## PROBLEM DETAILS
Convert everything from the line containing "The image size is (1828, 1028)." down to the line containing "pyautogui.click(x=177, y=103)" in the material below into a Markdown table with the columns No. and Text, giving each nonblank line its own numbered row and leaving out blank lines.

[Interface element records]
⁂
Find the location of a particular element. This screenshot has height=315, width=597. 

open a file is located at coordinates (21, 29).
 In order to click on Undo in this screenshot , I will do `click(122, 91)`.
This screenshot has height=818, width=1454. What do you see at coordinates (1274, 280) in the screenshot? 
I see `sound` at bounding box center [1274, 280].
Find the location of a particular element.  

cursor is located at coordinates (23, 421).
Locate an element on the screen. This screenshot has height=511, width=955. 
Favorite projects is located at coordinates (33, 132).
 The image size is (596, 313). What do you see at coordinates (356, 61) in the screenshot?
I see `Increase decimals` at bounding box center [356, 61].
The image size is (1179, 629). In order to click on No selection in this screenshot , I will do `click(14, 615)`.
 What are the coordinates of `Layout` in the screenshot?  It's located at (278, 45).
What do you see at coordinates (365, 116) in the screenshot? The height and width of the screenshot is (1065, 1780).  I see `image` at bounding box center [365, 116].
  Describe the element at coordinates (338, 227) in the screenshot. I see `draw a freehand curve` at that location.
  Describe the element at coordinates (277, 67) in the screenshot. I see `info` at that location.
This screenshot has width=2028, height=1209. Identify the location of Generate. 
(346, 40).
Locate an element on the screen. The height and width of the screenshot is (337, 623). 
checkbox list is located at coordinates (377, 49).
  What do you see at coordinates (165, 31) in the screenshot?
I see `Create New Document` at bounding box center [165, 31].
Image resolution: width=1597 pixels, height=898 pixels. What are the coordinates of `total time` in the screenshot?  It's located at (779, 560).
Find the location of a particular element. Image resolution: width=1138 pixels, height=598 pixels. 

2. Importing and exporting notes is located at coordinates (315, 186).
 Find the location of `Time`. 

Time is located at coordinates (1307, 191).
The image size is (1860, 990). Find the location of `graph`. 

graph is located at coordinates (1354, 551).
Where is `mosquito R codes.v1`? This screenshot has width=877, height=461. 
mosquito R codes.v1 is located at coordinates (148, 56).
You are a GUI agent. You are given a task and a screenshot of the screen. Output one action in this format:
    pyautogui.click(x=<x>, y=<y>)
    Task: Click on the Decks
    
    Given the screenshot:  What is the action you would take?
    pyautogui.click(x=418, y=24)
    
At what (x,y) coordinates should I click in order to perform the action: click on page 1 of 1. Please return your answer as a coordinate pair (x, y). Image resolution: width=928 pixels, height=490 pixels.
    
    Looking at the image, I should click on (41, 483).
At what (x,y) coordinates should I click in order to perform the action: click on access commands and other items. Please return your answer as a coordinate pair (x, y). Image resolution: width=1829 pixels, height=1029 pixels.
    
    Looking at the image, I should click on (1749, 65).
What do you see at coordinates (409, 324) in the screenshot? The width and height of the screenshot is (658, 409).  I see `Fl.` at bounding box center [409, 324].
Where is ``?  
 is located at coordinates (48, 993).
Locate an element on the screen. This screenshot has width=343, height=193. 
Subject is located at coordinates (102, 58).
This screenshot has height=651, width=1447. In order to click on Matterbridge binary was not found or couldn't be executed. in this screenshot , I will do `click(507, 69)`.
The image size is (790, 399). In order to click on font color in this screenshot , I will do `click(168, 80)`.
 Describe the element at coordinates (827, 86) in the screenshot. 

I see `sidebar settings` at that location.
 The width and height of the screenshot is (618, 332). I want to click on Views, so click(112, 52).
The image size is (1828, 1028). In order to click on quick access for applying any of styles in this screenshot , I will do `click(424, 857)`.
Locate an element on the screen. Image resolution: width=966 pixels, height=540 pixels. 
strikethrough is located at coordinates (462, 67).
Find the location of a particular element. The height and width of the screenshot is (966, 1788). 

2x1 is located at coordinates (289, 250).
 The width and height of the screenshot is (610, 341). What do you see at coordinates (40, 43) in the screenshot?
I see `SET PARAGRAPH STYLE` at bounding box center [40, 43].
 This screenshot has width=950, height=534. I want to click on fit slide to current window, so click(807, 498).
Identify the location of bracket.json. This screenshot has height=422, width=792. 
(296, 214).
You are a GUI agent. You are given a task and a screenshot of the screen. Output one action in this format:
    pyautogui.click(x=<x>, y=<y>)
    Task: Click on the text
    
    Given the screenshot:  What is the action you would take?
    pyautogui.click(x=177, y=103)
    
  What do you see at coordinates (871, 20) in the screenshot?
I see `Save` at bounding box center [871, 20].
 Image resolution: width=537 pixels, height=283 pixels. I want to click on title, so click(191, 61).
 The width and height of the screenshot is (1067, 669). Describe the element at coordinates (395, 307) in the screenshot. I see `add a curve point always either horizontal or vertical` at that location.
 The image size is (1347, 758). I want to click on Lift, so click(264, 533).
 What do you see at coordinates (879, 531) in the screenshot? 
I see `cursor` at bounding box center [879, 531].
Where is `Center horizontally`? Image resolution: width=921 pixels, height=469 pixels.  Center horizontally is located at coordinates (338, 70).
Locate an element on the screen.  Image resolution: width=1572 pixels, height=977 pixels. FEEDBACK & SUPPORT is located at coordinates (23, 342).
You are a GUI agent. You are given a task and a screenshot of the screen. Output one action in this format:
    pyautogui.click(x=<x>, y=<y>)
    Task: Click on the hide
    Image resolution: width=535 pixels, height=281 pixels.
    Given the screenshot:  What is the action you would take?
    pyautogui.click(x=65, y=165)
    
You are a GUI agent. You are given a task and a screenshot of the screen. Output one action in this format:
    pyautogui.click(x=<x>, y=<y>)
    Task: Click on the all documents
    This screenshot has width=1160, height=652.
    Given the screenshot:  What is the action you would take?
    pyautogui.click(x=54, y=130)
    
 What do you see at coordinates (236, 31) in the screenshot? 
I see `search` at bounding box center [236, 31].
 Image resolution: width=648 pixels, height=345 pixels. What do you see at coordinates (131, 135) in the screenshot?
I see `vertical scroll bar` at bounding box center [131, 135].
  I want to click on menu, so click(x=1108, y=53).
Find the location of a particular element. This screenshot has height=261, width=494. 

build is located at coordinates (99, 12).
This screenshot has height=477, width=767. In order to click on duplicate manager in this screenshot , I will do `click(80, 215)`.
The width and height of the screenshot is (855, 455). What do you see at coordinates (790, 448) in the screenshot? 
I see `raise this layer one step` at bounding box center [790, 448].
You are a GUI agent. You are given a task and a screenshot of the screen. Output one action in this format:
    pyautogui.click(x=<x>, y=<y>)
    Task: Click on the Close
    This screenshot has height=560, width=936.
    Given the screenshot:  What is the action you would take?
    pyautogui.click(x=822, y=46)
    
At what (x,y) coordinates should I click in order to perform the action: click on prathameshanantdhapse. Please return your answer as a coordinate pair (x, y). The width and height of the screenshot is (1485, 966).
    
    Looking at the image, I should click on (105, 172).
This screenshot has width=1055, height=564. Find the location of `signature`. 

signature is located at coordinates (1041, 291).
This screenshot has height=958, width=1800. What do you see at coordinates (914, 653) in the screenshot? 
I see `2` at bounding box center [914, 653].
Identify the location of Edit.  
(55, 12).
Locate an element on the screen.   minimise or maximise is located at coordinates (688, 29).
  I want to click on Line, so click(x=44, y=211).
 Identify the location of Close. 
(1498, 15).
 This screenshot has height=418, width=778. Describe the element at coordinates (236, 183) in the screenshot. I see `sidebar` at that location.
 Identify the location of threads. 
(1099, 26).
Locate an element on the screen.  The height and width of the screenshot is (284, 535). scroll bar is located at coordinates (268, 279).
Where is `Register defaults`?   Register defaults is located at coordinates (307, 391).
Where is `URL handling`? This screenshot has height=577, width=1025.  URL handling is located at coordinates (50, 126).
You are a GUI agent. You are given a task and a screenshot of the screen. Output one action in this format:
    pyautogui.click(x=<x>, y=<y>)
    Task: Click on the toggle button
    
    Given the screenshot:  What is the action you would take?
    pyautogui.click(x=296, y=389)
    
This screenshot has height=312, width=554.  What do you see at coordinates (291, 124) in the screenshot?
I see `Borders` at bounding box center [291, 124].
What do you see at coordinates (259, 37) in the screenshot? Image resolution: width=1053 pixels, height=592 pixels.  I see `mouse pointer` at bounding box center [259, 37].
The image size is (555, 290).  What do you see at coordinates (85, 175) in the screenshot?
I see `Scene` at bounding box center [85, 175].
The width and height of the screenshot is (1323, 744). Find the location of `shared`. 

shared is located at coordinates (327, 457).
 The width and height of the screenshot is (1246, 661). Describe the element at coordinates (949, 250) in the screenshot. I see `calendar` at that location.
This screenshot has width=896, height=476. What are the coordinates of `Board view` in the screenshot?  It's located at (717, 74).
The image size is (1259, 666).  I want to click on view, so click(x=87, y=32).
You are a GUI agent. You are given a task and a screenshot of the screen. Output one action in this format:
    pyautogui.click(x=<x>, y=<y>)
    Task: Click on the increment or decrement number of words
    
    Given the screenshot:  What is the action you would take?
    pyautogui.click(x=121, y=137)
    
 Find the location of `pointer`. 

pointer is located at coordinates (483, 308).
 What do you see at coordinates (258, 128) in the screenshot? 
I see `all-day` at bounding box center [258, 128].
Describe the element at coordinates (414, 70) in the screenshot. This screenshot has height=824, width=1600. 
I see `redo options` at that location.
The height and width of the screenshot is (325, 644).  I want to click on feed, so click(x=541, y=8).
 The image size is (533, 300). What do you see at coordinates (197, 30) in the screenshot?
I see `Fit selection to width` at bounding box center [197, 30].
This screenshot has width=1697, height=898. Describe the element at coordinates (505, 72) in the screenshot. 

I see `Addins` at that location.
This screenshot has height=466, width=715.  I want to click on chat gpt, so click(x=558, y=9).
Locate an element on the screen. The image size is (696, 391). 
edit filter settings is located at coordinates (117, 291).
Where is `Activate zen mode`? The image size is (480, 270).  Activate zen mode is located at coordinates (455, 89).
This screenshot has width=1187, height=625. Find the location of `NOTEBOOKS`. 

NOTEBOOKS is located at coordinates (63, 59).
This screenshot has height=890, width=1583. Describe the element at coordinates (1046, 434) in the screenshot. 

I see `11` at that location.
⁂
## ANSWER TO THE PROBLEM
| No. | Text |
|---|---|
| 1 | The image size is (1828, 1028). In order to click on quick access for applying any of styles in this screenshot , I will do `click(424, 857)`. |
| 2 | Locate an element on the screen. Image resolution: width=966 pixels, height=540 pixels.  |
| 3 | strikethrough is located at coordinates (462, 67). |
| 4 | Find the location of a particular element. The height and width of the screenshot is (966, 1788).  |
| 5 | 2x1 is located at coordinates (289, 250). |
| 6 |  The width and height of the screenshot is (610, 341). What do you see at coordinates (40, 43) in the screenshot? |
| 7 | I see `SET PARAGRAPH STYLE` at bounding box center [40, 43]. |
| 8 |  This screenshot has width=950, height=534. I want to click on fit slide to current window, so click(807, 498). |
| 9 | Identify the location of bracket.json. This screenshot has height=422, width=792.  |
| 10 | (296, 214). |
| 11 | You are a GUI agent. You are given a task and a screenshot of the screen. Output one action in this format: |
| 12 |     pyautogui.click(x=<x>, y=<y>) |
| 13 |     Task: Click on the text |
| 14 |     Given the screenshot:  What is the action you would take? |
| 15 |     pyautogui.click(x=177, y=103) |